Description of the task » Among the entries below, one stretch runs from the line that contains "The height and width of the screenshot is (700, 971)." through the line that contains "Task: Click Detener Grabación button". Repeat that stretch exactly, ends included, and only that.

_ _ _ _ _

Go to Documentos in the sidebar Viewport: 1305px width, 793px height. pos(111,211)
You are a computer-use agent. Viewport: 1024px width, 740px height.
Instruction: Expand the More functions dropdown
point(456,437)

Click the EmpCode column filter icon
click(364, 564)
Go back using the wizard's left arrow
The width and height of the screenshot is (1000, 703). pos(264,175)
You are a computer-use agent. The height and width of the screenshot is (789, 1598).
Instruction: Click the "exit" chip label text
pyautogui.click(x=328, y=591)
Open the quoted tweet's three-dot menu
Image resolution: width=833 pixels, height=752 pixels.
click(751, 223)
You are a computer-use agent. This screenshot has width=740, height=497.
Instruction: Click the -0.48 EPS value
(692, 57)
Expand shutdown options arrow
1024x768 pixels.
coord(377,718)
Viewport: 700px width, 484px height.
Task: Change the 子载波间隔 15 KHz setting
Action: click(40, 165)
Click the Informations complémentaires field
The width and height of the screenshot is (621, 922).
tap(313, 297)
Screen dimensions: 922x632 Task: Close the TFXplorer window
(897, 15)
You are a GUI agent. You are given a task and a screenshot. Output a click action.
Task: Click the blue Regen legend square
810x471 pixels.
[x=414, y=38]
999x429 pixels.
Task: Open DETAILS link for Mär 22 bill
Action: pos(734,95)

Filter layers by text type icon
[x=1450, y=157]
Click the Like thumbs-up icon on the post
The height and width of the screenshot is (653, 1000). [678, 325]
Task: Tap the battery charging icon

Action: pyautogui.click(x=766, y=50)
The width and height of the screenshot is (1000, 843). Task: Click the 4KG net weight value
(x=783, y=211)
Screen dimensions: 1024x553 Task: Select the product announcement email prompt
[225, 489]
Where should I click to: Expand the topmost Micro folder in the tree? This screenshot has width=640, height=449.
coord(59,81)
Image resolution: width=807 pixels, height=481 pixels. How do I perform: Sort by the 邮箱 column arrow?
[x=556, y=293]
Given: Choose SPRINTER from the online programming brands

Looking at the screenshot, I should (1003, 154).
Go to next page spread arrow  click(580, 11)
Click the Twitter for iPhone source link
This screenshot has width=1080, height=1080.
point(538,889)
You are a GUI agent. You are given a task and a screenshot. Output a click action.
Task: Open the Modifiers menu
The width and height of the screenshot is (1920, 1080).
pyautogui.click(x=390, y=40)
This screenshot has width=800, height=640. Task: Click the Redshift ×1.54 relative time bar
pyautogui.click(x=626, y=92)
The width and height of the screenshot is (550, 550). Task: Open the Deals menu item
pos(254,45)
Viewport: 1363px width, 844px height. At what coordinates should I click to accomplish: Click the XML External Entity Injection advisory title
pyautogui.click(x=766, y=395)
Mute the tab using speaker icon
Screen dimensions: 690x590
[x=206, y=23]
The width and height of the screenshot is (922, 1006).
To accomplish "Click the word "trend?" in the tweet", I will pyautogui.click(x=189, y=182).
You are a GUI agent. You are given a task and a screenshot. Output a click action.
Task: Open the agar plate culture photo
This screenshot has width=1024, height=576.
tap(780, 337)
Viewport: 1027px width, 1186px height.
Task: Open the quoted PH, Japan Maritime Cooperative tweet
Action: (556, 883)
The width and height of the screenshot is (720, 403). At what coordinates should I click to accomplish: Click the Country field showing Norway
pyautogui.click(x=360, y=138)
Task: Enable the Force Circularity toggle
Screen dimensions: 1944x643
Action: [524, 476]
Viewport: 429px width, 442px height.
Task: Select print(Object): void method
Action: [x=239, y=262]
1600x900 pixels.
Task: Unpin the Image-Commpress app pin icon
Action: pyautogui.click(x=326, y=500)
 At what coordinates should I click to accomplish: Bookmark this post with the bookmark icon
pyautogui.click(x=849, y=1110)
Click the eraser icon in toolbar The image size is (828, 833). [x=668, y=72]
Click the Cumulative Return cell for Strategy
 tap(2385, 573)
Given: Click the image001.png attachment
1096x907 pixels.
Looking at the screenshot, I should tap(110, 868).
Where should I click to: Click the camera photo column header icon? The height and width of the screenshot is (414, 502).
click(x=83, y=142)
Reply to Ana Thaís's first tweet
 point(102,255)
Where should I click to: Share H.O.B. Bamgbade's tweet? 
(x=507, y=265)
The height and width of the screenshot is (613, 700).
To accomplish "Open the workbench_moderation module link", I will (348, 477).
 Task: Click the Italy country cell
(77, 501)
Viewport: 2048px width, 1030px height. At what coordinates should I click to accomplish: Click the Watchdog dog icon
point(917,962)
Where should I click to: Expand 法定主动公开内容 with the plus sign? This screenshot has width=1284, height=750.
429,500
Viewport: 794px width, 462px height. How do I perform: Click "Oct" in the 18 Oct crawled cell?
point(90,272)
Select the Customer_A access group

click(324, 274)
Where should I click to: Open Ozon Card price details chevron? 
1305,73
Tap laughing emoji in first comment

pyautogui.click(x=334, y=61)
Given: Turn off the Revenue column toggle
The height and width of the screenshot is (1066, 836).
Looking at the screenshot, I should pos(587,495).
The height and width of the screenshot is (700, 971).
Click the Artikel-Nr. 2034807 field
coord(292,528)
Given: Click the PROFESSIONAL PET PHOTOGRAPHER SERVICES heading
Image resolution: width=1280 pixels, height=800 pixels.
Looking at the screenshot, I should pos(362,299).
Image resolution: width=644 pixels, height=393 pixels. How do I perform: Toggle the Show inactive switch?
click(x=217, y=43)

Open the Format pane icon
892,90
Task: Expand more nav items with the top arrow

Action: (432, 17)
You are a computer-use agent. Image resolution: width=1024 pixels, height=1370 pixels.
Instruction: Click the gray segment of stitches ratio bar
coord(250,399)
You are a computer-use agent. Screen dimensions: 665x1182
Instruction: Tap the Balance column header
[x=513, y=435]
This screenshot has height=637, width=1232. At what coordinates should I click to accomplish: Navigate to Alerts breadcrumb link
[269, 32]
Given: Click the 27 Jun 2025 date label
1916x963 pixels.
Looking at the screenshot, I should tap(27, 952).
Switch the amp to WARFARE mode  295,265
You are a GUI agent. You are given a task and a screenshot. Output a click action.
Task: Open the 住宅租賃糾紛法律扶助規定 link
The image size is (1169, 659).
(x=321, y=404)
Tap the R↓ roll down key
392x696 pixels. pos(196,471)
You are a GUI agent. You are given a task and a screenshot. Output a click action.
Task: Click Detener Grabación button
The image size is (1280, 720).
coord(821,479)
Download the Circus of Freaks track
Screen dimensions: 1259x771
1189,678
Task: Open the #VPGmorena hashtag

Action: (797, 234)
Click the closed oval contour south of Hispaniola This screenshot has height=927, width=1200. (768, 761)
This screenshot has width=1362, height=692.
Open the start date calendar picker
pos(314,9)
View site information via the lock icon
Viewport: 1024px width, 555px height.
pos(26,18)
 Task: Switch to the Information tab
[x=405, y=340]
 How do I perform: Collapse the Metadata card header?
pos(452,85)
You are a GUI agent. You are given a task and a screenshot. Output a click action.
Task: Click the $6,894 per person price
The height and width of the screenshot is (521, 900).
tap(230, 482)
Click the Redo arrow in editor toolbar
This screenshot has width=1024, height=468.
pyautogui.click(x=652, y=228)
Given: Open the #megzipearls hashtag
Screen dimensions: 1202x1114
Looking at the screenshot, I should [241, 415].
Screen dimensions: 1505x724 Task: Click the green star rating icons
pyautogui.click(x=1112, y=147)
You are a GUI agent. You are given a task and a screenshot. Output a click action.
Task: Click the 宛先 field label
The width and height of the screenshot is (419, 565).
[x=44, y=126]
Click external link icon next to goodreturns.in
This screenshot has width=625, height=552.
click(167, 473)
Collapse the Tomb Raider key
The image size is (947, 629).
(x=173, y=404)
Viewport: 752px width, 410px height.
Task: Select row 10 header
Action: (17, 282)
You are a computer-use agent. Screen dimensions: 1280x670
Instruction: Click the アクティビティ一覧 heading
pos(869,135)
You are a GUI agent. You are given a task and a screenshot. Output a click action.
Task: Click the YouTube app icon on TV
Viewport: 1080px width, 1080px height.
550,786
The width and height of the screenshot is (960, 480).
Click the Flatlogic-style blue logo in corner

_ _ _ _ _

Finished exercise »
The height and width of the screenshot is (700, 971).
Click the Artikel-Nr. 2034807 field
coord(292,528)
Given: Click the PROFESSIONAL PET PHOTOGRAPHER SERVICES heading
Image resolution: width=1280 pixels, height=800 pixels.
Looking at the screenshot, I should pos(362,299).
Image resolution: width=644 pixels, height=393 pixels. How do I perform: Toggle the Show inactive switch?
click(x=217, y=43)

Open the Format pane icon
892,90
Task: Expand more nav items with the top arrow

Action: (432, 17)
You are a computer-use agent. Image resolution: width=1024 pixels, height=1370 pixels.
Instruction: Click the gray segment of stitches ratio bar
coord(250,399)
You are a computer-use agent. Screen dimensions: 665x1182
Instruction: Tap the Balance column header
[x=513, y=435]
This screenshot has height=637, width=1232. At what coordinates should I click to accomplish: Navigate to Alerts breadcrumb link
[269, 32]
Given: Click the 27 Jun 2025 date label
1916x963 pixels.
Looking at the screenshot, I should tap(27, 952).
Switch the amp to WARFARE mode  295,265
You are a GUI agent. You are given a task and a screenshot. Output a click action.
Task: Open the 住宅租賃糾紛法律扶助規定 link
The image size is (1169, 659).
(x=321, y=404)
Tap the R↓ roll down key
392x696 pixels. pos(196,471)
You are a GUI agent. You are given a task and a screenshot. Output a click action.
Task: Click Detener Grabación button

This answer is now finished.